Fourteen thousand university student research assistants do not have the same right to collective bargaining as other student employees, including teaching assistants, readers and tutors.
California State Sen. Nancy Skinner, D-Berkeley, a campus alumna, is trying to change this discrepancy with Senate Bill 201, a bill Skinner authored that would expand the definition of employee under the Higher Education Employer-Employee Relations Act to include research assistants, thereby giving research assistants the right to unionize.
If SB 201, which passed in the California State Senate on Tuesday, becomes law, collective bargaining rights could open the door to new resources for research assistants.
“While UC teaching assistants and other graduate student employees have had labor protections for years, research assistants (RAs) have been left in the cold,” Skinner stated in a emailed press release from her office.
According to UAW Local 2865 member Erik Green, the right to unionize could allow research assistants to bargain for better worker protections in workplace safety and childcare issues.
Green said he also believes these protections could be relevant to sexual assault cases involving research assistants.
In March, former campus research assistant Joanna Ong filed a lawsuit against campus professor emeritus John Searle, alleging Searle sexually assaulted her and continued to harass her while she was his employee.

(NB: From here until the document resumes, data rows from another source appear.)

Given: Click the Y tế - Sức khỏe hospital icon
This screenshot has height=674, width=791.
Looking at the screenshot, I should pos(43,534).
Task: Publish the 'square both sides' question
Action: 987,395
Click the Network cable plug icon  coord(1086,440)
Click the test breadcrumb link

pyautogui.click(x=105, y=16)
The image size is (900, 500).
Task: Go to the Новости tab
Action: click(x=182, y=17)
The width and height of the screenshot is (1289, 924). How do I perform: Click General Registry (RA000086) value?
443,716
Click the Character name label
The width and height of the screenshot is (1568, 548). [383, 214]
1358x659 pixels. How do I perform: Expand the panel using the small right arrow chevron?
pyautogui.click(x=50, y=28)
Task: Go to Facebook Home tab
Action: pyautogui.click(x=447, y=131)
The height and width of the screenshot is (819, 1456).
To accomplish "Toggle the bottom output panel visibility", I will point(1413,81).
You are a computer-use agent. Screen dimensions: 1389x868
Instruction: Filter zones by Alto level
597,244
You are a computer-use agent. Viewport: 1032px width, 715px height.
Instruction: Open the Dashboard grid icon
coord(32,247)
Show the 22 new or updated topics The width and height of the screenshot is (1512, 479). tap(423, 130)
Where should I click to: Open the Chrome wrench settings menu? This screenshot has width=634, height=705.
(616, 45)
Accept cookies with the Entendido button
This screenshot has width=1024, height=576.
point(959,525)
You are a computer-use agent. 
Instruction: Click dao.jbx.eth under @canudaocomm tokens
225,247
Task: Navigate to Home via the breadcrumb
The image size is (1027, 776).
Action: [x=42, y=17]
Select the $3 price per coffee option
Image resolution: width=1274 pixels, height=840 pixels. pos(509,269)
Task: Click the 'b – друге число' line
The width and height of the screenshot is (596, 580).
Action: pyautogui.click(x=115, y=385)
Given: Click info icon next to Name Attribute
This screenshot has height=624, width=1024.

Additionally, for graduate students moving between teaching assistant and research assistant positions, SB 201 would provide more “consistency and continuity in terms of wage benefits and working conditions,” according to UAW labor advocate Mary Ann Massenburg.
SB 201 comes in the wake of a 2016 decision by the National Labor Relations Board, which ruled that research assistants and teaching assistants at private universities nationwide have the right to collective bargaining.
In addition, student research assistants at California State University campuses have had the right to collectively bargain for a decade, according to the press release. Massenburg said these precedents made the bill’s passage more likely.
Ralph Washington Jr., president of the University of California Student Association, said SB 201 would “create a more level playing field” and “compensate for differences in positional power that can prevent student research assistants from getting what they deserve for their labor.”
California Labor Federation legislative advocate Michael Young wrote research assistants “do much of the cutting-edge research that … makes UC a world-renowned research university” in a letter of support for SB 201 addressed to California State Senate President pro Tempore Kevin de León. Young added in the letter that SB 201 gives research assistants the same collective bargaining rights that other university student employees already have.
University of California Office of the President spokesperson Stephanie Beechem stated in an email that although the university has not yet taken a position on SB 201, university representatives are “closely reviewing the bill and are engaged in ongoing discussion with Senator Skinner.”
Despite previous university opposition to the bill, Green said he doesn’t think unions have to be seen as antagonistic toward the university.
“(Unions) can be for the benefit of everybody,” Green said.